══ Extract to read ══
Recently, a woman from my high school tracked me down on the Internet to ask for my current address so she could send me the invite for our 25-year reunion. Her message came in to my Connection e-mail, because she realized it was me from the photo here.
With mixed feelings, I responded, not sure I'd attend. The schizophrenia started to grip me in those sad, terrible years. As a freshman, I rallied to make friends with all the girls. When one of them invited everyone else to a sleepover party except me, I retreated and slowly withdrew from the others as well.
Feeling like a misfit, I didn't go dancing at the Park Villa with a fake ID; I snuck into the Paramount to hear David Johansen in concert. In the early eighties I was a little pink punk rock girl, and I spent lonely nights with my ear to the radio, listening to 88.9 FM, and WMFU, in love with the unusual music broadcast left of the dial.
My life was no 16 Candles or Some Kind of Wonderful movie version. If my life were played out on the big screen, I'd be Ally Sheedy in the Breakfast Club, dumping everything she owned and carried with her out of the oversized messenger bag on a counter in the school's ladies room, ready to have Molly Ringwald transform her. I actually had just such a tote that served me well.
Senior year, I applied to only one college—the public university on the Island—because I had no ambition and I knew my parents couldn't afford to send me away to school. In retrospect, I know it would've been worse if I left home to study. In my junior year at the College of Staten Island, I took an elective, journal writing, and we had to keep a diary for the semester.
The schizophrenia quickened.
═══
══ Source material ══
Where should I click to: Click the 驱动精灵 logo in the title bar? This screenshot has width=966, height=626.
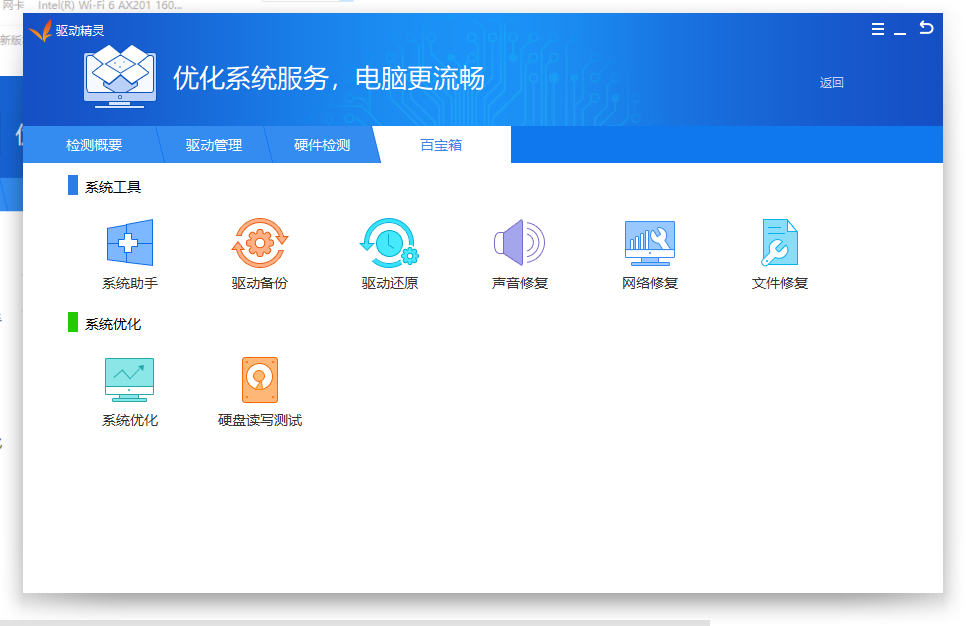click(40, 31)
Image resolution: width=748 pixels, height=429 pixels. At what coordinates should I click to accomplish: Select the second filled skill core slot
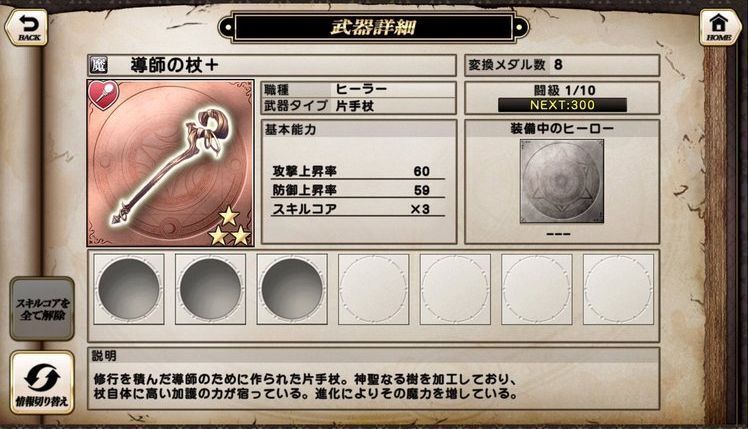click(210, 289)
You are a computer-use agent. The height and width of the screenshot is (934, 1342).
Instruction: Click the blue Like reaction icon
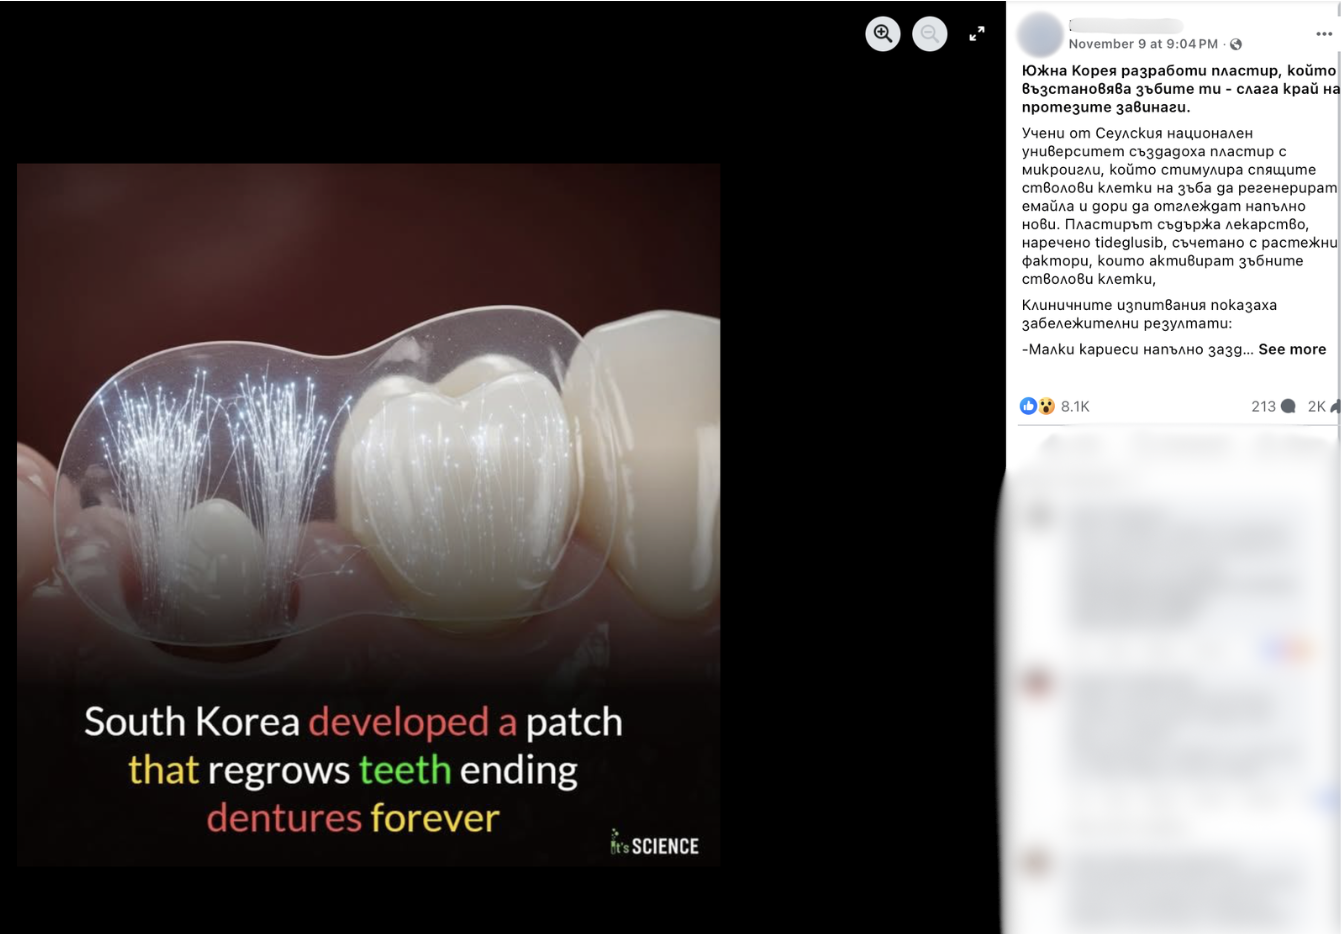[x=1028, y=406]
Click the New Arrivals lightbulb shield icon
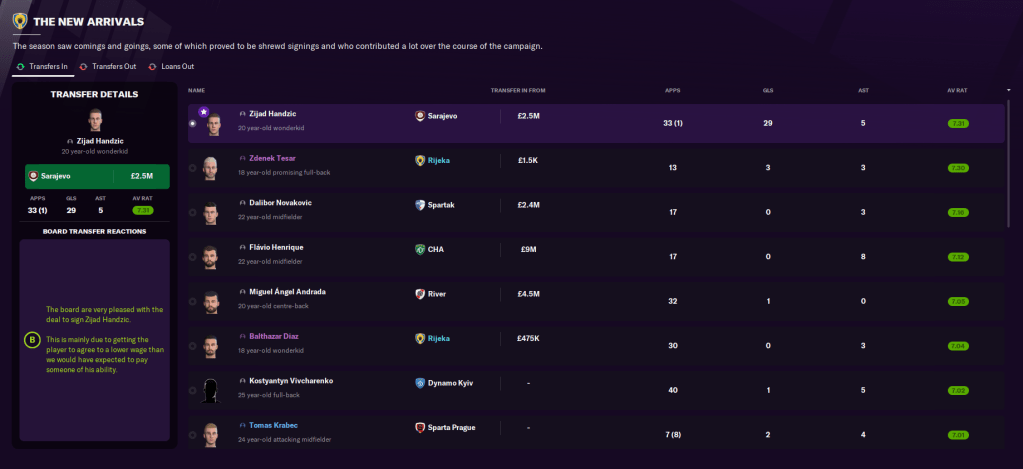This screenshot has width=1023, height=469. pyautogui.click(x=19, y=20)

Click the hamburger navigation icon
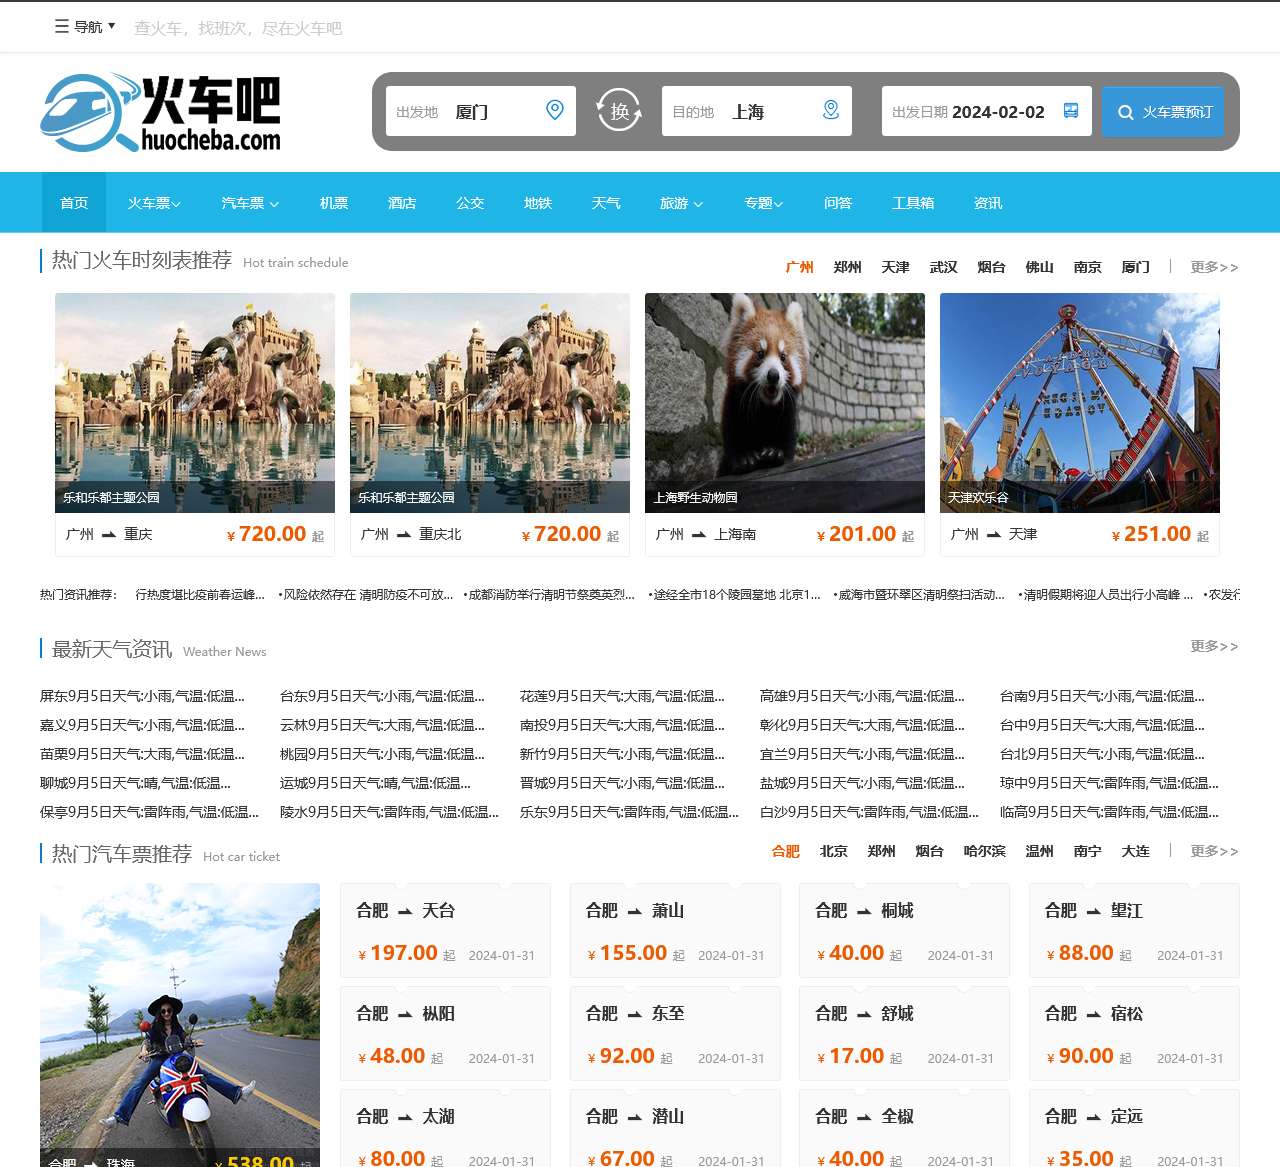pos(62,27)
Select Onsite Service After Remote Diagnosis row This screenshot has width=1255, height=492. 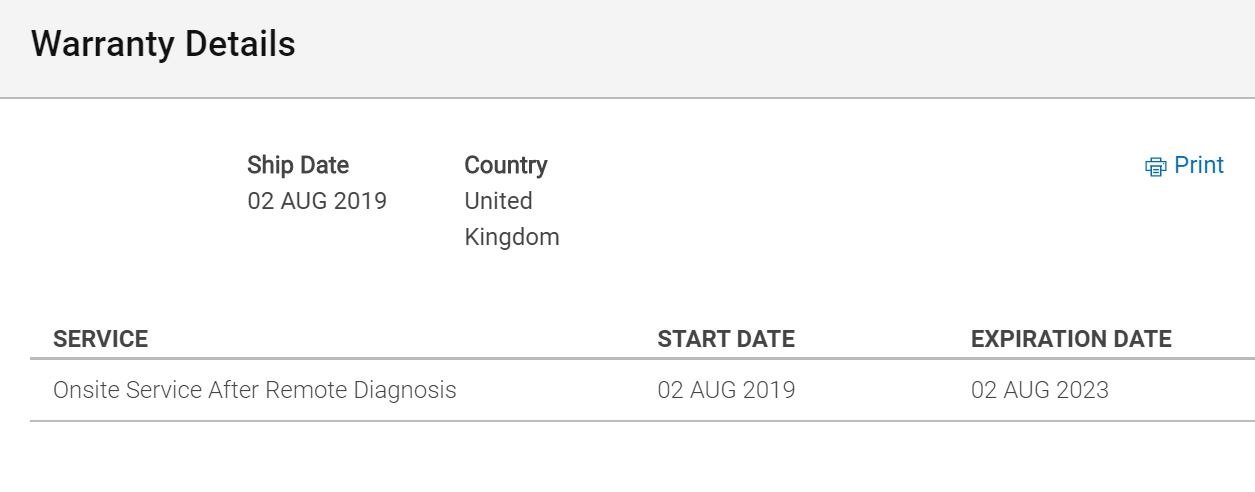click(642, 390)
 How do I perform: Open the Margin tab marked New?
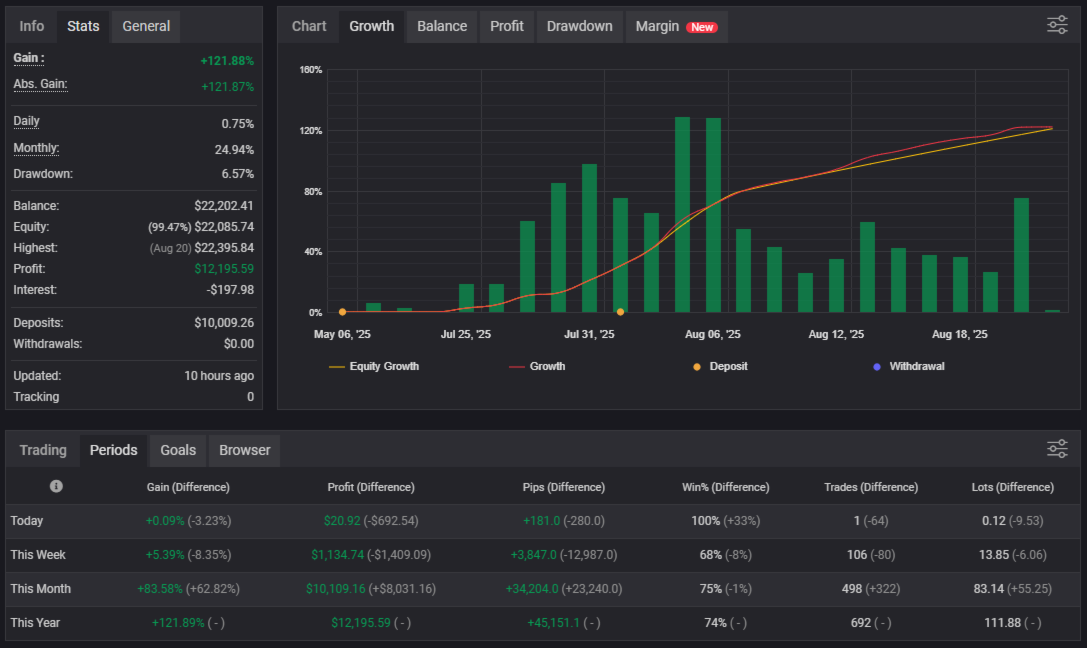[677, 26]
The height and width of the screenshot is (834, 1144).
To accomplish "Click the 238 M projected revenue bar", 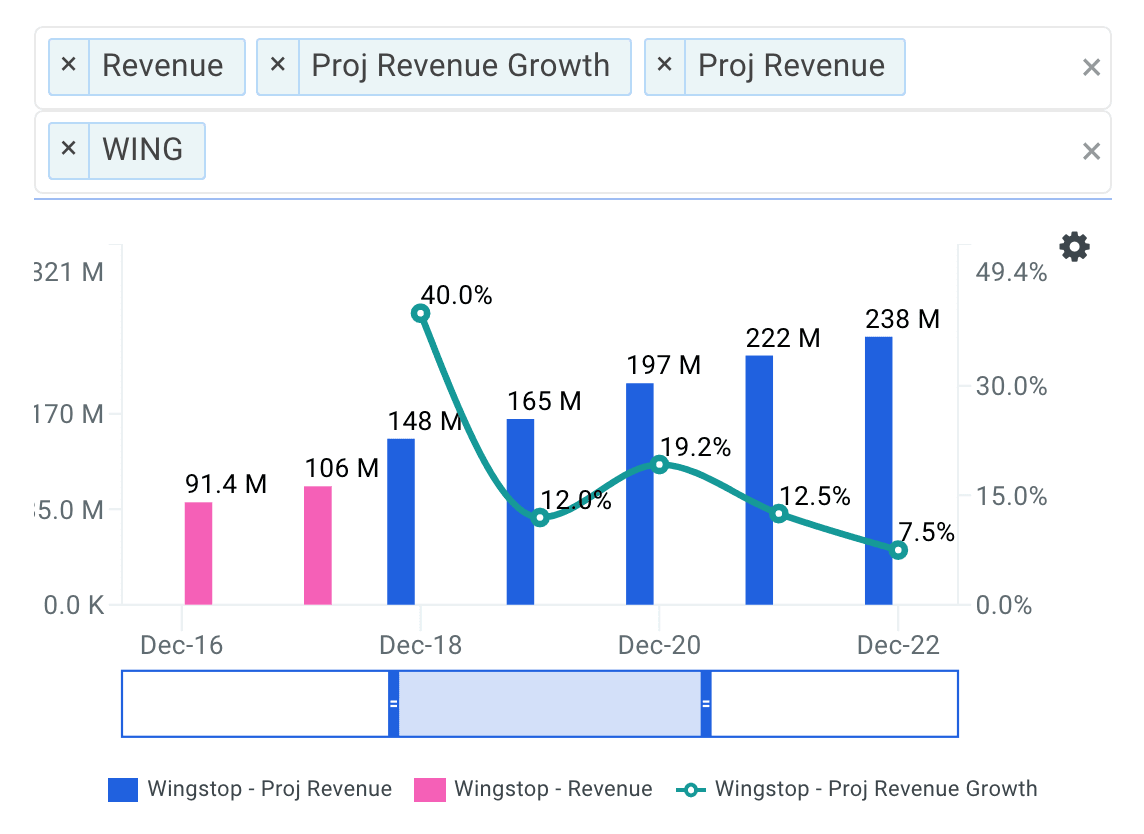I will point(878,470).
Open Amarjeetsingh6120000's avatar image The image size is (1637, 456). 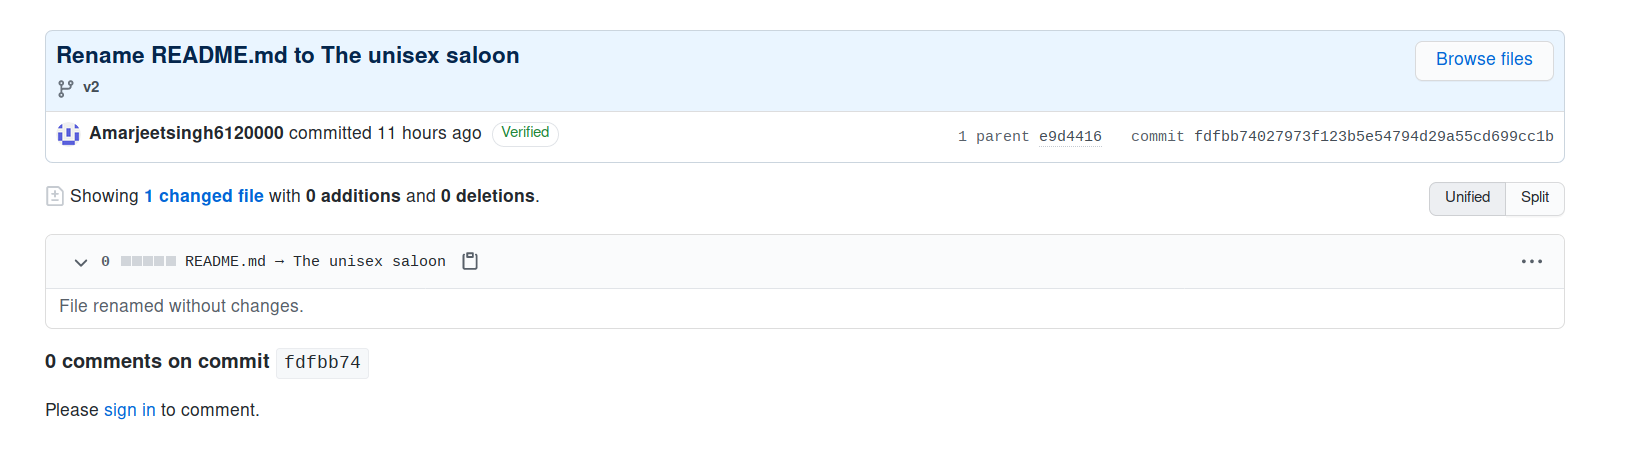pos(68,134)
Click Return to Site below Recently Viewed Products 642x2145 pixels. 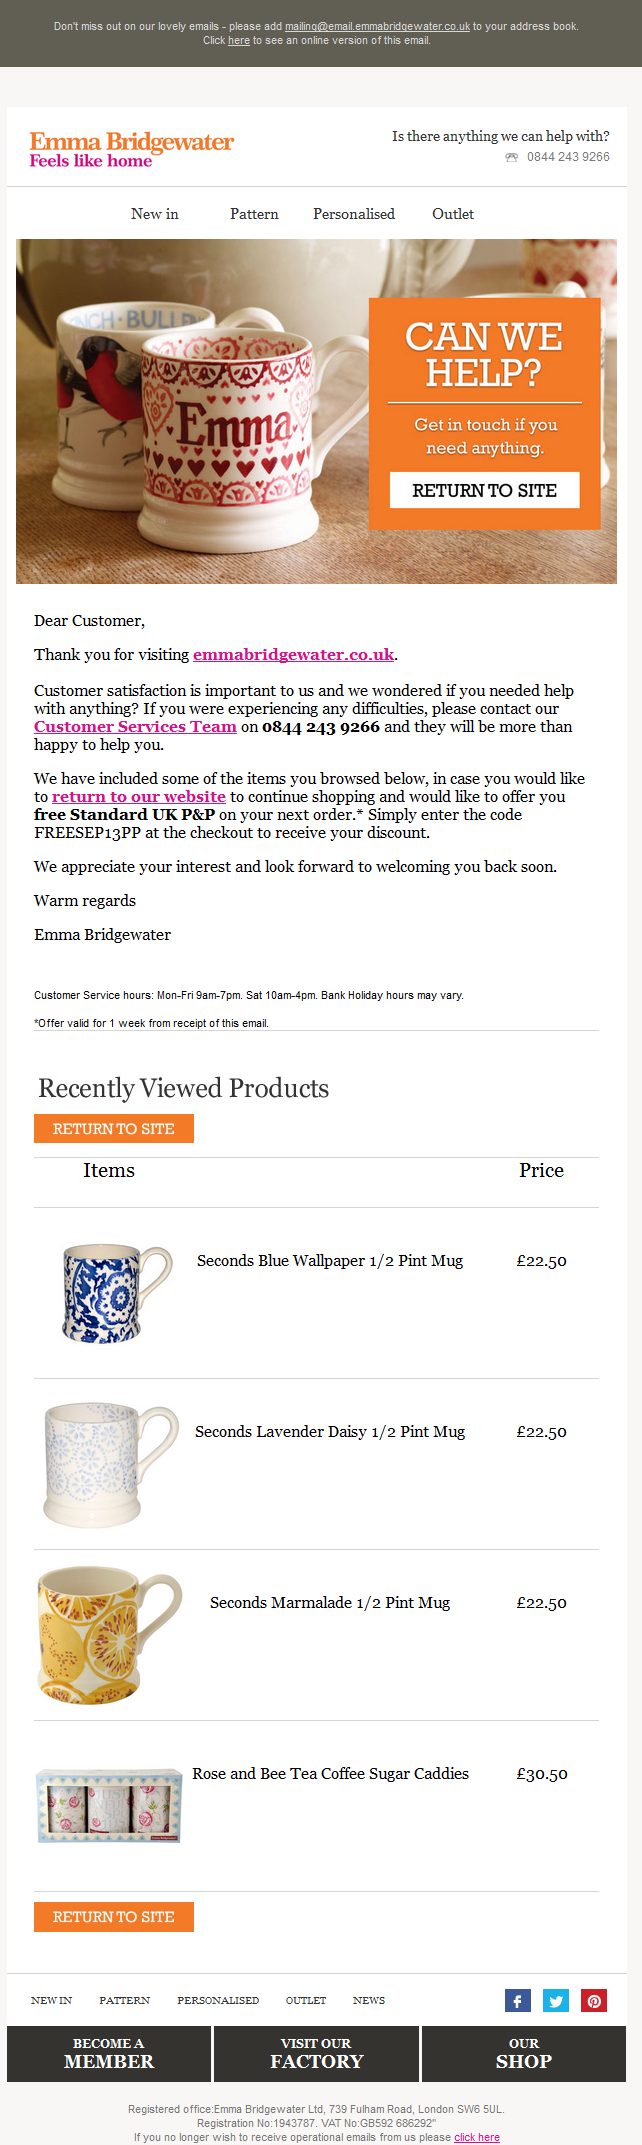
═══
_Activities_:
a) Answer these from the high school reunion piece:
(i) Which reunion was the invite for?
(ii) Where did the writer sneak in to hear David Johansen?
(iii) What elective did the writer take in junior year at the College of Staten Island?
b) Rewrite the part of the high school reunion piece that begins with "Feeling like a" and ends with "of the dial.", with "show" in place of "concert".
c) Carry on the high school reunion piece from its last line.

_Numbered responses_:
a)
(i) The 25-year reunion.
(ii) The Paramount.
(iii) Journal writing.

b)
Feeling like a misfit, I didn't go dancing at the Park Villa with a fake ID; I snuck into the Paramount to hear David Johansen in show. In the early eighties I was a little pink punk rock girl, and I spent lonely nights with my ear to the radio, listening to 88.9 FM, and WMFU, in love with the unusual music broadcast left of the dial.

c)
My professor critiqued what I wrote thus:
Christina:
So you have learned, perhaps earlier than you should have, that life is not all of a piece, and that some people make it and some people don't. I pick up in your writing a profound sensitivity, a profound poignancy. It's as though you've also learned that some experiences in life can be very painful. But there is a compensation, I think (and I think you think so too), and that is, if you can deal with the adversity, you come out at the other side a stronger, wiser, happier person than most. I deeply deeply admire your efforts to come to terms with your shyness—what you see as your shyness. I see your courage and your tenacity as so great that I know you'll succeed beyond your wildest expectations—and your success will bring you all the more joy in that it will not have been easily won.
Two years later I wound up in the psych ward.
He couldn't have known this would happen, though his words now feel prophetic. As I go back in time and sift through things, I feel such a great sadness that I can be nothing but honest: the road was long to get from there to here. While in college, I sought help at the student counseling center, and it didn't work out. The therapist was unreceptive to helping me because I was almost ready to graduate, and he didn't want to start something we couldn't finish. Yet, in retrospect, I feel he should've referred me to outside help.